Da ultimo c’è un aspetto più umano che è emerso durante l’intervista. Viviamo in tempi difficili sotto molti profili, con incertezze sul futuro che appaiono sempre più pressanti e presenti, in particolare per molte professioni che sembrano destinate a sparire nel futuro prossimo. Tuttavia, Majzoub mantiene una prospettiva positiva (“per quella che è la mia esperienza, alla fine il bene vince sempre”, ci dice), in particolare per quanto riguarda l’impiego dell’IA nelle aziende e il suo impatto sui lavoratori.

“Indubbiamente ci sarà un gruppo che sceglierà di usare l’IA per scopi malevoli. Ma credo fermamente che il 98 o 99 percento sceglierà di usare l’IA per il miglioramento dell’umanità, per migliorare come ci prendiamo cura l’uno dell’altro, per creare un mondo dove regnino la pace e la prosperità, e in cui tutti traggano beneficio dalla tecnologia”, ci dice Majzoub.

Per quanto questo approccio positivo sia una ventata d’aria fresca, solleviamo comunque un’obiezione: molte persone perderanno il lavoro e dovranno reinventarsi, un processo spesso difficile e doloroso. Non è la prima volta che succede: per questo durante la prima rivoluzione industriale comparvero in Inghilterra i luddisti, un’organizzazione che protestava contro l’uso indiscriminato e spregiudicato dei macchinari industriali per accentrare la produzione (e quindi anche la ricchezza) nelle mani di pochi a scapito dei molti. Quella che oggi chiameremmo propaganda da parte dei “padroni” portò poi a ricordare, ingiustamente, i luddisti come un movimento contro il progresso tecnologico, quando in realtà quello che chiedevano era un approccio che tenesse maggiormente conto delle esigenze della società e delle fasce sociali più deboli e vulnerabili.

“Avete ragione”, ci dice Majzoub. “Le macchine ci sostituiranno in molti lavori. C’è un “ma”. Io ho 8.000 ingegneri, e se mi chiedete se potrò rimpiazzarne 2.000 con le macchine, la risposta è no. Il mio obiettivo con Aviator non è rimpiazzare le persone, ma è svolgere quei lavori noiosi che i miei sviluppatori non vogliono fare: ad esempio, odiano scrivere la documentazione. Posso quindi migliorare l’Aviator affinché legga il codice, ne faccia un’analisi e scriva la documentazione. Può anche scrivere i test mentre i miei ingegneri dormono. Ma non rimpiazzerà mai il mio team di controllo qualità: sostituirà alcune funzioni di quel team, che però fa anche altre cose.

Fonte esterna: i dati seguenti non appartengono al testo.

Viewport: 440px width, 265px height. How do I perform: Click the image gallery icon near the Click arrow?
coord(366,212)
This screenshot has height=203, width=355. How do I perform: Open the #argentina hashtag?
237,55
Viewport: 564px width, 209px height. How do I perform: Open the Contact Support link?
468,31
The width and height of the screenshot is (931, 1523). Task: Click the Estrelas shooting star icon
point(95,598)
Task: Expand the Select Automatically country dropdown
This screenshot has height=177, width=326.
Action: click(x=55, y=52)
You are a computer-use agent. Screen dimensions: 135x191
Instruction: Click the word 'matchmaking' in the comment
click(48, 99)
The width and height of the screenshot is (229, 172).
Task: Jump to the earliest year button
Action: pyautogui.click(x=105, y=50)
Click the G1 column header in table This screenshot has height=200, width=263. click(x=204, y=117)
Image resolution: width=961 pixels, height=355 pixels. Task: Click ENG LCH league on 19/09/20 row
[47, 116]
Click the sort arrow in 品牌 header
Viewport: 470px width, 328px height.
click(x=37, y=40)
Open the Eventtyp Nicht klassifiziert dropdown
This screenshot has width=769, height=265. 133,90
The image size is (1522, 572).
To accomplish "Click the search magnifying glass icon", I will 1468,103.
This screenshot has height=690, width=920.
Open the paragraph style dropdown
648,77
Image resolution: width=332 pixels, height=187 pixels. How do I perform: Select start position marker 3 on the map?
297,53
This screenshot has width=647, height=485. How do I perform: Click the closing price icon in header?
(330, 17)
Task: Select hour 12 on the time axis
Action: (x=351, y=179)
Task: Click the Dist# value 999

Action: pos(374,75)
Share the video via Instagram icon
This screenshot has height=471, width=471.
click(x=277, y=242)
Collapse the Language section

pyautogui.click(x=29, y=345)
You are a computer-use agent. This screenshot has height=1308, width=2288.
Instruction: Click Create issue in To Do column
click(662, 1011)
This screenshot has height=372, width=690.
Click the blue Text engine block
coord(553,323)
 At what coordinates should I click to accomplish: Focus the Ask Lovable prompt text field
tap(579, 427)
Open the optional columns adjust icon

E queste cose cambieranno col tempo.”

“Quindi, guardando le cose positivamente, l’umanità si è adattata a ogni rivoluzione industriale, dall’elettricità alla macchina, al mainframe, fino a Internet che ha cambiato ogni cosa per chiunque. L’uomo troverà sempre qualcosa di buono in ogni cosa, e aggiungeremo sempre un tocco umano che la macchina non sarà mai in grado di dare. E credo che questo ci aiuterà a creare un’IA migliore che sia a fin di bene.”